Lange hatte der deutsche Tourist im Wörterbuch nach den Wörtern gesucht, schließlich wollte er sein Anliegen höflich ausdrücken, und jetzt stand er vor dem Bauern mit dem Zettel in der Hand
und las die schwedischen Wörter ab: „Hästsko. Köpa.“ (Hufeisen. Kaufen.)
Der Bauer saß am Waldrand auf einem grauen Felsbrocken, neben sich Kettensäge und Schutzhelm. Sein Haar war so blond, dass man weder Brauen noch Wimpern sehen konnte. Er kaute an einem
Brot, das er einer Blechdose entnommen hatte.

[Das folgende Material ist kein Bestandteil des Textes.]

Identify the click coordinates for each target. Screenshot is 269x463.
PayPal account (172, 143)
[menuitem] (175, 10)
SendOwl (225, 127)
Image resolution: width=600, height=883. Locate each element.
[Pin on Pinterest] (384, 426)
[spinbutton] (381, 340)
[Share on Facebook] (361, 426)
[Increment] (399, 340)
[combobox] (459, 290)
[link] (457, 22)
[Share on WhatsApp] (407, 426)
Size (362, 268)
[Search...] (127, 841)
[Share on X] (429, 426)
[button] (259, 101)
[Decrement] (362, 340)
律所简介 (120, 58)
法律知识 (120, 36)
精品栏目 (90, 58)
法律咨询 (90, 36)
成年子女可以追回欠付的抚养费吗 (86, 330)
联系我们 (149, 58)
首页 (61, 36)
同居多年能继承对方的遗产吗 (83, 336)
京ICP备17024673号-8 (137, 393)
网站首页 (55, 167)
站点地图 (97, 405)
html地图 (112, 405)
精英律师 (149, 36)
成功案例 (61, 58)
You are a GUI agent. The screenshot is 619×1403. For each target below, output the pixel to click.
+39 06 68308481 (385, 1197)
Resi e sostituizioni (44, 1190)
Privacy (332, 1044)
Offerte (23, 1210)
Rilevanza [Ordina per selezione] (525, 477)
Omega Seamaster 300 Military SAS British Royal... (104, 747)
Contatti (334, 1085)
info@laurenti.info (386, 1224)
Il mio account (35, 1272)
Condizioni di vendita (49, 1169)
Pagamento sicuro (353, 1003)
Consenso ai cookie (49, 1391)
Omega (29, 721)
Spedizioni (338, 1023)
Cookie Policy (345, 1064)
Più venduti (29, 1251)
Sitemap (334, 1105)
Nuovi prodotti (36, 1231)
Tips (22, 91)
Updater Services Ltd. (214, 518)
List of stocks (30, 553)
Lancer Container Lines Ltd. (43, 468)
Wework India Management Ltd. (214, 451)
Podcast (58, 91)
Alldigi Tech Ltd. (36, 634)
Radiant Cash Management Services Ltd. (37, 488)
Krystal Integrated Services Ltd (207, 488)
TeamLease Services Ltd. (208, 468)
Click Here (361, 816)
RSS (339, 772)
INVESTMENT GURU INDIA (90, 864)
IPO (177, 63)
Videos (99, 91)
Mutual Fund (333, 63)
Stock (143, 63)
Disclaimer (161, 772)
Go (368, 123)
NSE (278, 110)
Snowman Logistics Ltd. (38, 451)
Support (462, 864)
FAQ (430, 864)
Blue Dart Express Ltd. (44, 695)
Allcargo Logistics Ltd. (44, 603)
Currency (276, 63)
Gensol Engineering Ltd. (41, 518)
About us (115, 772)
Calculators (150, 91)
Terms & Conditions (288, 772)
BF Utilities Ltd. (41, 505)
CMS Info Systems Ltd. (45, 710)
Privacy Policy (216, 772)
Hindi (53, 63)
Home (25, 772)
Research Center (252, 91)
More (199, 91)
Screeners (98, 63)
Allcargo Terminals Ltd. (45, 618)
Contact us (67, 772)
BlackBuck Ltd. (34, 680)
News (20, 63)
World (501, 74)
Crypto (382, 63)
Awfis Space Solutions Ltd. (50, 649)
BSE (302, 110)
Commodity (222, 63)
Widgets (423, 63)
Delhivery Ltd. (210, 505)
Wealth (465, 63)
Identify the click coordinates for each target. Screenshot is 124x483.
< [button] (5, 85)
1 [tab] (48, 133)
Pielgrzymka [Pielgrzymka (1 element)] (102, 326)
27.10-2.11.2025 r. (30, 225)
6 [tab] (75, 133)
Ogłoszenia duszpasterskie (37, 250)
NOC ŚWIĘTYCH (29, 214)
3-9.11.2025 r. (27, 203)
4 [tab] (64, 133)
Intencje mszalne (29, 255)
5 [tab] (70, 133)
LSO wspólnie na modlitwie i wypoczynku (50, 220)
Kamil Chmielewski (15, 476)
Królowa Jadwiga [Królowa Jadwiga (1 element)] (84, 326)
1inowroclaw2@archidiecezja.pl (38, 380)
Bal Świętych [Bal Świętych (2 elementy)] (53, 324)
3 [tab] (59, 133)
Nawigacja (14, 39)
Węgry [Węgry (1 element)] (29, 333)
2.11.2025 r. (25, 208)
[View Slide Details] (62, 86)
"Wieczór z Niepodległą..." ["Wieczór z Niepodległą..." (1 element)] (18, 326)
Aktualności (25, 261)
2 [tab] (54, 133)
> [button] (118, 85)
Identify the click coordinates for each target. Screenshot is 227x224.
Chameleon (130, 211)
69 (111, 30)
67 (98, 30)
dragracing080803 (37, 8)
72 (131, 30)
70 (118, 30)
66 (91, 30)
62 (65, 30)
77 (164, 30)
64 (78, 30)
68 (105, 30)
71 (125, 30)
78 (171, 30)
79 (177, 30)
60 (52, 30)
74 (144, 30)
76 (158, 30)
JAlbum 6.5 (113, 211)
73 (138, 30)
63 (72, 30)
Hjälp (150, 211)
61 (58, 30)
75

Es war ein Bauer in Småland, im südlichen Teil Schwedens, wo die Erde saftig und voller Steine ist. Er sah den Mann vor sich aufmerksam an, erkannte in ihm einen Deutschen, und dachte: "Es
gibt schon verdammt viele Deutsche hier". Und er war versucht, noch länger zu schweigen als üblich. Aber dann entsann er sich des Spruches auf der uralten Holztruhe in der Diele seines Hofes, auf
der, umrahmt von einem bunten Blumenkranz, ein Satz stand von einfacher Klarheit: "Vor dem Herrn sind wir alle Småländer" und so fragte er auf Englisch: Wozu? Ob er ein Pferd zuhause hätte?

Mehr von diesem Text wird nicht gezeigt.